Library of Congress, United States of America
Library of Congress, United States of America
Innovation is sparked in the absence of access to a service or resource. Or, in the case of libraries, merely access itself. As a core value of librarianship, access stands paramount to the mission of libraries and, therefore, so does the necessity to innovate in the face of a gap in access. The Web Archiving Team at the Library of Congress found ourselves facing such a gap when we stood on the edge of our digital cliff and peered out over it and into the three Petabytes (PB) of web archives swimming in our lake of data. In this talk we introduce the ways in which we bridged that gap by publicly providing basic but rich technical metadata about web resources in the form of crawl indexes (CDX’s). First, we will briefly describe the methodology behind the Library’s harvesting practices and the difficulties they have made in presenting data in bulk to researchers. Then, we will touch on the technical aspects: our approach, research, tools used, and results. Finally, we will discuss the impact this work has on the digital humanities community, and invite researchers to experiment for themselves.

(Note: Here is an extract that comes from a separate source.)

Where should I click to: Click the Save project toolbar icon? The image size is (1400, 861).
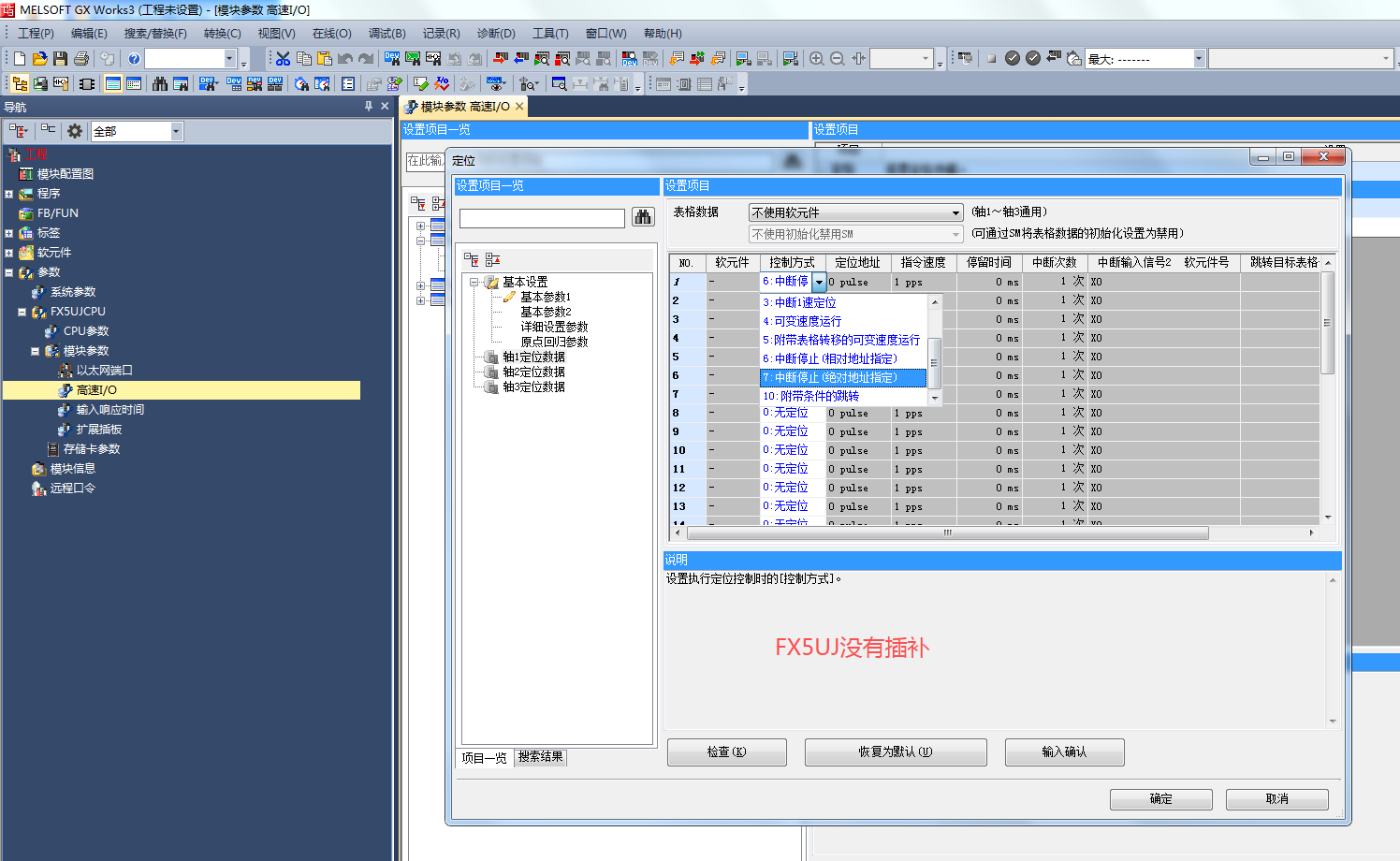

The Library of Congress web archives are organized among 80 thematic and event-based collections, and contain websites representing a broad range of subjects, languages, file formats, and topic areas, with a mix of crawling and access permissions based on the country of publication and type of website. Areas such as: government; non-profit and for profit organizations; journalism and news; and creative sites are collected from the United States and throughout the world. Active Library subject specialists maintain and continually refine collections such as the Indian Political and Social Issues Web Archive collection which has been collecting content in English, Hindi, Urdu, Marathi, and Bengali for two years, and the United States Elections Web Archive collection, which has been collecting campaign material in English and Spanish during every national election season since 2000.
Although the archive’s contents are nominated, cataloged, and made available on loc.gov according to the event and thematic collections, the harvesting takes a different form. Crawls are performed weekly, monthly, and quarterly, and each crawl acts as a bucket for any seeds in the collections set to crawl at that particular frequency. Harvesting in this ‚bucket-style‘ allows the Web Archiving Team to streamline many aspects of crawling over 14,000 seeds (or ‚websites‘) at any given time and allows harvesting to reflect the specific website’s frequency of change.

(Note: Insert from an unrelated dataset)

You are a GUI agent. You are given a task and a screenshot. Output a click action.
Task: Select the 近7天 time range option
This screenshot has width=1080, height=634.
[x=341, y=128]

This also means that the container files (Web ARChive or ‚WARC‘ files) holding the harvested web objects were collected ‚bucket-style‘ and may contain objects from 100 different websites, representing 20 different collections with varying access permissions in a single container file. Hence the issue with providing bulk data to researchers. Even after the Web Archiving Team received access to cloud services in 2018, and could experiment with access at scale, WARCs still could not be presented to researchers as-received because of the mixed permissions. We looked to existing tools and organizations for inspiration to find a path that would work for us. We ultimately adapted work from Common Crawl’s public Github repository (
https://github.com/commoncrawl/cc-pyspark
,
https://github.com/commoncrawl/cc-mrjob
). We also took cues from Archives Unleashed (Ruest et al., 2021) and ArchiveSpark (Holzmann et al., 2016) by utilizing EMR (Elastic Map Reduce) and Spark to process the CDX’s.
The high-level process is very simple: transform the CDX’s into a format that is better suited for EMR and data processing, then query to reduce down to the desired output. The idea is modeled after Common Crawl’s approach in which they transform their CDX’s into Parquet format for enhanced compression and easier consummation into DataFrame objects that are part and parcel of Spark and other such Big Data processes.

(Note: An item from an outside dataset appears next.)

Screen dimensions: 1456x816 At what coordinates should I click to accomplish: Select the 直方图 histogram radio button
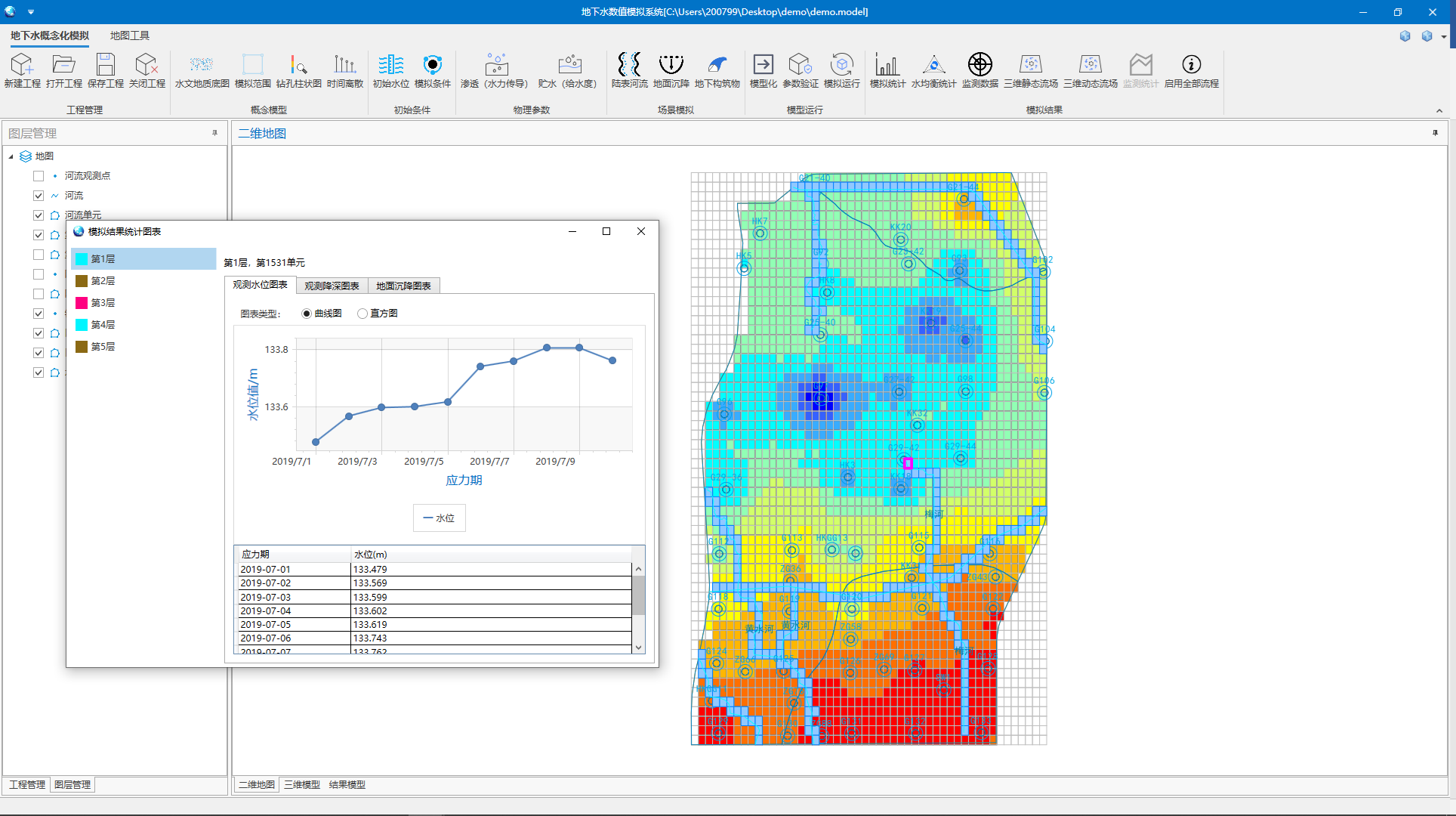tap(363, 314)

The ability to cleanly excise a part of the archive represented by its metadata is a huge step forward in providing bulk access to the archive. After making the first datasets publicly available (
https://labs.loc.gov/work/experiments/webarchive-datasets/
) we have seen use by students, information professionals, and researchers. Researchers use the metadata to load specific archive captures from the Library’s Wayback Machine instance, and ‚rehydrate‘ the text by scraping the archived captures to create a text-based dataset of their own. While this method requires some technical skill and processing power, we see countless opportunities to create web archive-based datasets for any discipline, given the Library’s broad collecting range, and look forward to fielding researcher requests.
Bibliography
Holzmann, H., Goel, V., Anand, A. (2016). ArchiveSpark: Efficient Web Archive Access, Extraction and Derivation.
JCDL ‘16: Proceedings of the 16th ACM/IEEE-CS on Joint Conference on Digital Libraries. Newark, NJ, pp. 83-92.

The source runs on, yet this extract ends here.